第2节
小公主不好当/独宠小公举 作者:天鲸空想
正文 第2节
小公主不好当/独宠小公举 作者:天鲸空想
第2节
刘媖的视线在刘未身上停了很长时间,仿佛是没想到刘未今天会这么打扮:“大皇姐跟妍香郡主在这儿聊什么好玩的事呢,这么开心?”
刘瑶行礼道:“回二公主殿下,我们聊的都是一些家常琐碎的小事,没什么特别的。”
刘媖道:“大姐是待嫁之身,平时也不怎么出门,哪有些新鲜的事呢?倒是何夫人或许在何大人那里听到一些有趣的……?啊,我看未必,因为何大人在宫里的时间要比在家里多多了。唉,父皇政务繁忙,连我这个女儿都很少能见他一面,这么说起来,我还有些羡慕何大人呢!”
身后的小姐们无一不掩嘴轻笑。
刘瑶涨红了脸,刚想起身反驳,却被刘未拉住。
刘未缓缓道:“二皇妹这说的是什么话?妍香郡主的夫君只是一个侍卫,父皇政事繁忙,何侍卫自然要保护父皇的安全。二皇妹何必跟一个小小的侍卫过不去呢?还是说……堂堂说二公主殿下其实度量容不下一个小小的侍卫?哦对了,二皇妹是羡慕何侍卫……唉,二皇妹,何必妄自菲薄说自己比不过一个侍卫呢?”
刘媖先是一愣,之后反应过来,有些恼火道:“我……那里比不过侍卫了,分明是他勾引我父——”
“我记得母后教导我们要谨言慎行,二皇妹千万不要乱说话,这里人多口杂,传到父皇耳朵里小心惹他生气。”
刘媖连忙捂住嘴,瞪着眼生气地看着刘未。
刘媖今年十六岁,是杨皇后的女儿,从小娇生惯养,要风得风要雨得雨。她一直对皇帝赐给刘嫣封号却不封自己的事耿耿于怀。因为她一直以为自己是最受宠的,从来都不把默默无闻的刘嫣放在眼里,却不曾想,她以为最宠爱自己的父皇竟然赐给默默无闻的刘嫣封号!——这明显触动了她身为大奉最尊贵嫡公主的权威。
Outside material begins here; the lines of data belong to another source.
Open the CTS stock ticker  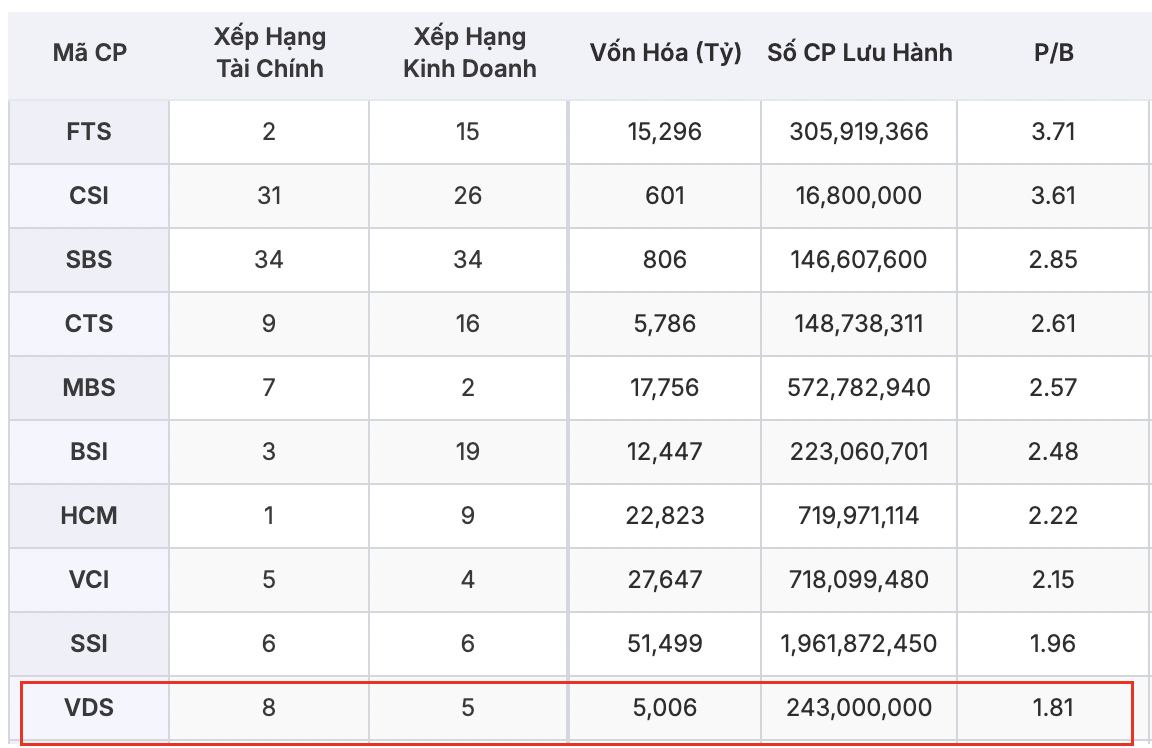pos(90,324)

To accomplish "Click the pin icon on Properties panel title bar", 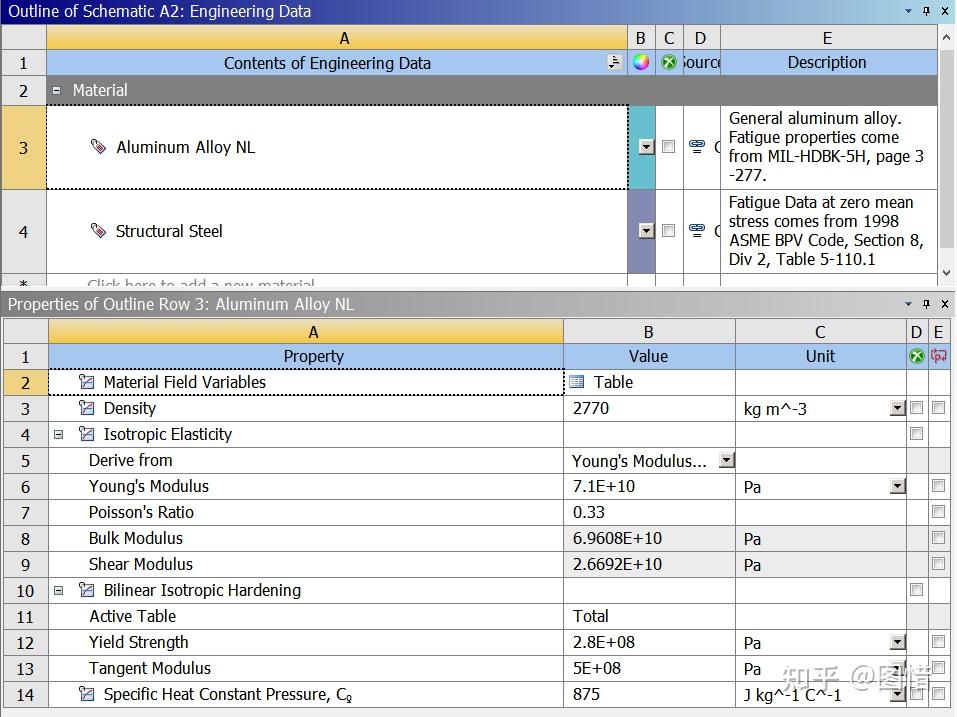I will point(926,304).
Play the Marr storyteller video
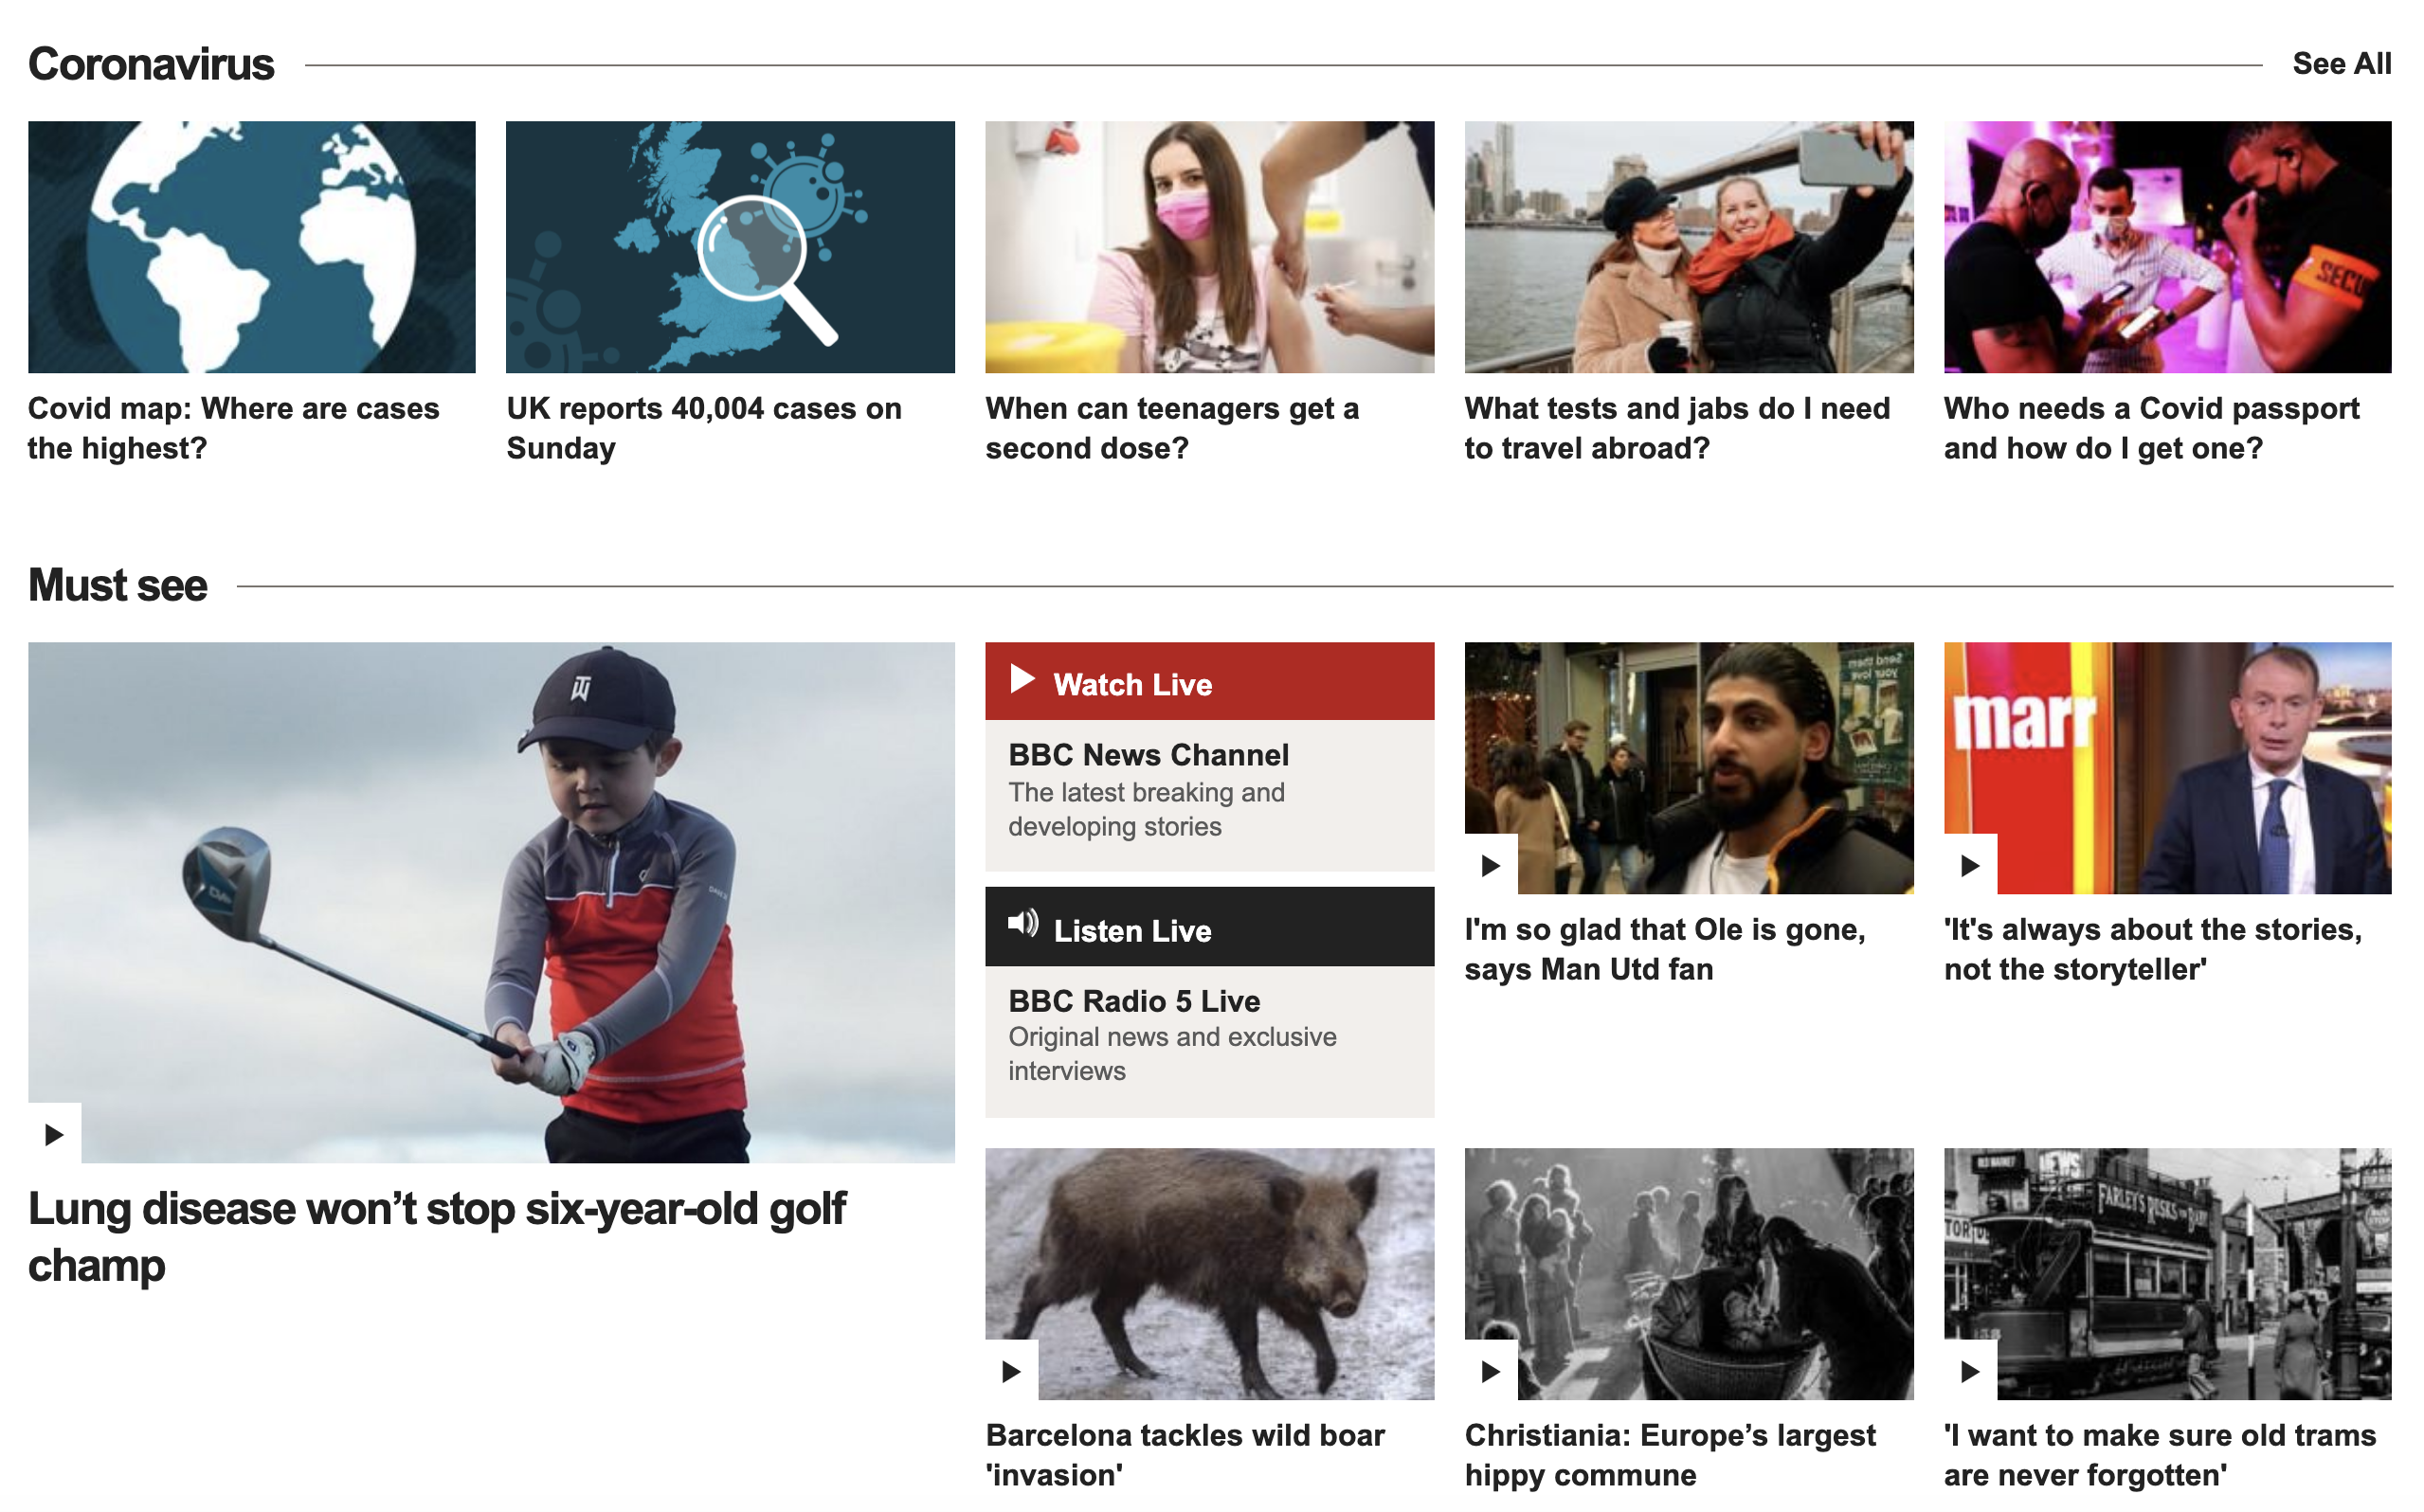 tap(1969, 865)
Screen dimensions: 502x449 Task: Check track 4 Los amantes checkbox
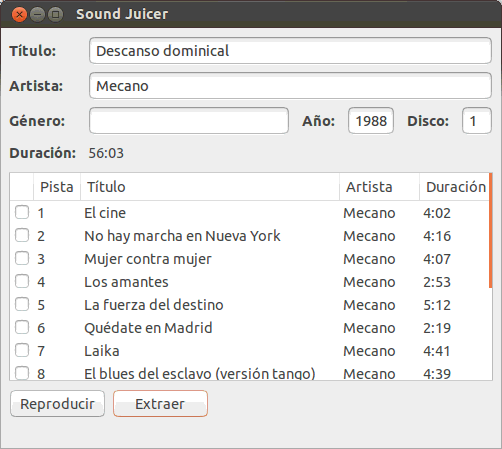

她也曾多次跟皇帝皇后央求,皇帝却一直以她年纪小为由不同意,这让她对刘嫣怀恨在心,总是想方设法的欺负刘嫣。以前刘嫣被她折磨从来不反抗,极大的满足她的自尊心,她一直以为刘嫣是个懦弱的,就算有封号又如何,还不是被自己这个正经的嫡公主欺负的不敢出门。哪知现在刘嫣被赐了婚,不仅敢出现在公众场合,嘴巴竟然也变得厉害起来了,还当中驳她的面子。
然而她是公主,被这么多世家小姐看着,也不好当众跟自家姐姐发飙。
气氛有些尴尬,这时候刘未起身道:“时候不早了,二皇妹快跟我一起出去等候母后吧!”这么说着,一边故作亲昵地拉起刘媖的手,刘媖也只好跟着刘未,在众小姐的簇拥下朝屋外走去。
外面已经聚集了很多妃嫔夫人小姐。还有几个年纪小的公主皇子由乳娘抱着坐在座位上。
没过一会儿,就听外面宣:皇后娘娘驾到。
之后一个穿着端庄华美的美丽女子坐在步撵上徐徐而来。
杨皇后下了步撵,接受众人的礼拜,目光扫过众女眷,最后视线落在人群中一个毫不起眼的少女身上,但也只是一瞬间的事,很快她就收回视线,走到属于自己的位置坐下。
皇后坐在中间,两边依次是妃嫔和公主的位置,再往后则是命妇和小姐们。
刘未拉着刘瑶在公主坐的位置坐下,刘瑶有些难为情地道:“我不该坐这里。”
刘未道:“没事,反正也没人愿意跟我坐一起,我就说想跟你聊天,别人也不能把你怎么样。”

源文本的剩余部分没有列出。